Your task >>
Please copy exactly the lines that run from the start of the entries to the line containing "You are a computer-use agent. Image", inclusive.

[Stored entries]
<<<<
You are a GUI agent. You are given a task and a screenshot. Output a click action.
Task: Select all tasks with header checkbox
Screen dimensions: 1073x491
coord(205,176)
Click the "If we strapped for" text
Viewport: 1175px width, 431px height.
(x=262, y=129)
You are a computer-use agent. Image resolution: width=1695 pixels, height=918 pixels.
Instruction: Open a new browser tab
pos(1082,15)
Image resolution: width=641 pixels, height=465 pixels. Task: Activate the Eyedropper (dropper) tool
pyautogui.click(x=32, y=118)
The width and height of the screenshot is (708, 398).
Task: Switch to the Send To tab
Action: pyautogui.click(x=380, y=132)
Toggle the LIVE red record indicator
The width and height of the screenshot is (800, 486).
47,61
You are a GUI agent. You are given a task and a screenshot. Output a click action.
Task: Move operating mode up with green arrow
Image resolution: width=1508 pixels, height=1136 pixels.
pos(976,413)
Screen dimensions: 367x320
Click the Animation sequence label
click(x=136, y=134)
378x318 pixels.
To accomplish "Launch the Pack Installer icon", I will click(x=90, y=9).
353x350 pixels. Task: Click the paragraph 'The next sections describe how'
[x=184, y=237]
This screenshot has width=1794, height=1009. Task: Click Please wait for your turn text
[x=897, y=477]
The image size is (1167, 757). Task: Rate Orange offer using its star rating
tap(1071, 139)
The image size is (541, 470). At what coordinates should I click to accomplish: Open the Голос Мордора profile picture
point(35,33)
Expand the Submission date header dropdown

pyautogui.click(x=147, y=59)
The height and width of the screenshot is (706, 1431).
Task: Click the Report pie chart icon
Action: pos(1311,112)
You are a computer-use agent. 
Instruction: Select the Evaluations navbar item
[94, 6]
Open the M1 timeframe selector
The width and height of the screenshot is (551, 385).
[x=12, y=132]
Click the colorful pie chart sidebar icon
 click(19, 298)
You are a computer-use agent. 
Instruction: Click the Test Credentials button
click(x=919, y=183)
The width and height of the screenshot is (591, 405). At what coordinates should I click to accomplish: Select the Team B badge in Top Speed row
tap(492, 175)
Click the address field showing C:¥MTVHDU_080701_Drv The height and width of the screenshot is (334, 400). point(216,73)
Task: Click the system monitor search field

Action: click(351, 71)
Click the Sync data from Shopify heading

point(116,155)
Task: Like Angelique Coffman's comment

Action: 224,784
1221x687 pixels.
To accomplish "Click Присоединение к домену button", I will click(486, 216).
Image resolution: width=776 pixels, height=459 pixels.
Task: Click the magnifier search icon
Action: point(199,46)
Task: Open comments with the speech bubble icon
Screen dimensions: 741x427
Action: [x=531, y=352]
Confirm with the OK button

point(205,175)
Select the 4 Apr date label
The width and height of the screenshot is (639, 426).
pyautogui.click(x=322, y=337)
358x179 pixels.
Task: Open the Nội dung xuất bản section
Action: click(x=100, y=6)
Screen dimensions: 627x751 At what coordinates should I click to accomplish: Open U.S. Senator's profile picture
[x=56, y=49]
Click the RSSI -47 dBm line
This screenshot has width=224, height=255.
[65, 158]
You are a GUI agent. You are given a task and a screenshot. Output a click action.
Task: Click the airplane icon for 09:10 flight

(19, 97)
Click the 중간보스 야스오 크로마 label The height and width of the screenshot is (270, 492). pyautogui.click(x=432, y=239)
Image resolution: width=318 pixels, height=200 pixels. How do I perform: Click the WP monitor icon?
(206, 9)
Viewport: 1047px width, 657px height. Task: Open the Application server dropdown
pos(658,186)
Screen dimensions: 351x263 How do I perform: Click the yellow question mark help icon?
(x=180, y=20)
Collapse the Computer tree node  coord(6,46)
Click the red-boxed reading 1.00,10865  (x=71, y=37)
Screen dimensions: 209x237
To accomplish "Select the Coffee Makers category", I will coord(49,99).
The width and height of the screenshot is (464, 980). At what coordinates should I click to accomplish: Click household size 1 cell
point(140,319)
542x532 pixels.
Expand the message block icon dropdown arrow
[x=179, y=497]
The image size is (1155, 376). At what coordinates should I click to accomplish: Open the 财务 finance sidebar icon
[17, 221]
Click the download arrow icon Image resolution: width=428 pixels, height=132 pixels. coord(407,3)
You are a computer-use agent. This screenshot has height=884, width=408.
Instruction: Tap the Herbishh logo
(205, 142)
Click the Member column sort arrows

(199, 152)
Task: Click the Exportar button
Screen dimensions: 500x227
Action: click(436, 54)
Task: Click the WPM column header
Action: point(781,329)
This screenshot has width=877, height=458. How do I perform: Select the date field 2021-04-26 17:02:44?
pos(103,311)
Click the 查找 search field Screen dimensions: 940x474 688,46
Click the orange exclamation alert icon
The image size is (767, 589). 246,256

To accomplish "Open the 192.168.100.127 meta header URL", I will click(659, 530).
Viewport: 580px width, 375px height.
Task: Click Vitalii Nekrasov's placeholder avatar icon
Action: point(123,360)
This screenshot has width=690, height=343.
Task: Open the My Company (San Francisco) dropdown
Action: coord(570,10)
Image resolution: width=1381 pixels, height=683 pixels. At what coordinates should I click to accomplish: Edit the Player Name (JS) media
>>>>
Solution to the exercise >>
You are a GUI agent. You are given a task and a screenshot. Output a click action.
Task: Select all tasks with header checkbox
Screen dimensions: 1073x491
coord(205,176)
Click the "If we strapped for" text
Viewport: 1175px width, 431px height.
(x=262, y=129)
You are a computer-use agent. Image resolution: width=1695 pixels, height=918 pixels.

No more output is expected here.